Marco Cococcioni (IEEE Senior Member) is an Associate Professor at the Department of Information Engineering of the University of Pisa since 2016. He has been the general chair of three IEEE conferences and program committee member of 50+ international conferences in the area of computational intelligence. He is in the editorial board of four journals indexed by Scopus. He is member of three IEEE task forces: Genetic Fuzzy Systems, Computational Intelligence in Security and Defense, and Intelligent System Applications. Prof. Cococcioni has co-authored more than 90 scientific contributions and he is a Senior Member of both IEEE and ACM.

Federico Rossi is a Ph.D student of the Information Engineering Department at University of Pisa. In 2019 he received his Master Degree in Computer Engineering magna cum laude. He is currently involved in the European Processor Initiative (EPI) project. His research topics include alternative real number representations and their applications to Deep Neural Networks for the automotive environment.

Emanuele Ruffaldi is senior software engineer at MMI S.p.A. (IT) working on robotic assisted microsurgery. Formerly he has been Assistant Professor at Scuola Superiore Sant'Anna in the Perceptual Robotics laboratory, Pisa, Italy. His research interests are in the field of machine learning for HRI and embedded artificial intelligence. He is Senior IEEE Member and has served IEEE as Publicity Chair for the Haptics TC. He co-authored more than 100 scientific publications and 1 patent.

Sergio Saponara is Full Professor at University of Pisa, responsible of Automotive Electronics. Hardware Security and Embedded System activities as well as President of BSc and MSc degrees in Electronic Engineering. He is also director of a summer school on Industrial IoT and a specialization course on Automotive powertrain electrification. He is responsible for University of Pisa of the European Processor Initiative (EPI) project. He is IEEE Distinguished Lecturer and Associate Editor of many peer-reviewed journals. He co-authored more than 300 scientific publications and about 20 patents.
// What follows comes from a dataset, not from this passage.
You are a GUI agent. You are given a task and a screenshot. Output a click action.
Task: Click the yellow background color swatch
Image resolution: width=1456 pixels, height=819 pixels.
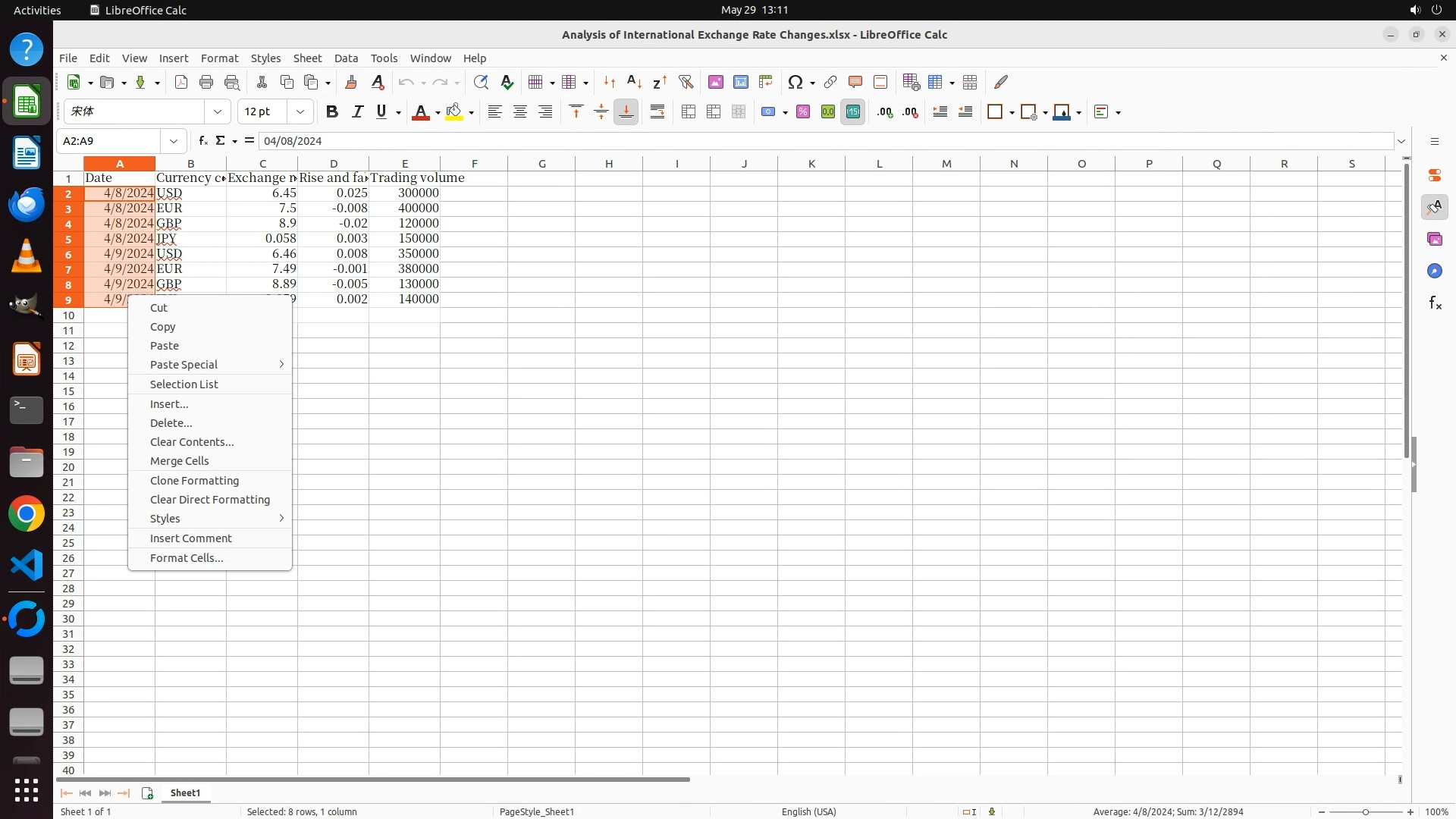click(453, 112)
Benoît Dupont de Dinechin is CTO of Kalray. He is the main architect of the Kalray VLIW cores, and the co-architect of the MPPA processors. Benot defined the Kalray software roadmap and still contributes to its implementation. Before joining Kalray, Benoît was leading R&D for the Software Tools division at STMicrelectronics, becoming a Fellow in 2008. Prior to STMicrelectronics, Benoît developed the software pipeliner of the Cray T3E production compilers at the Cray Research park, MN, USA. Benot earned an engineering degree from ISAE-SUPAERO (Toulouse), and a doctoral degree in computer systems from the University Pierre et Marie Curie (Paris). He completed his post-doctoral studies at the McGill University, Canada.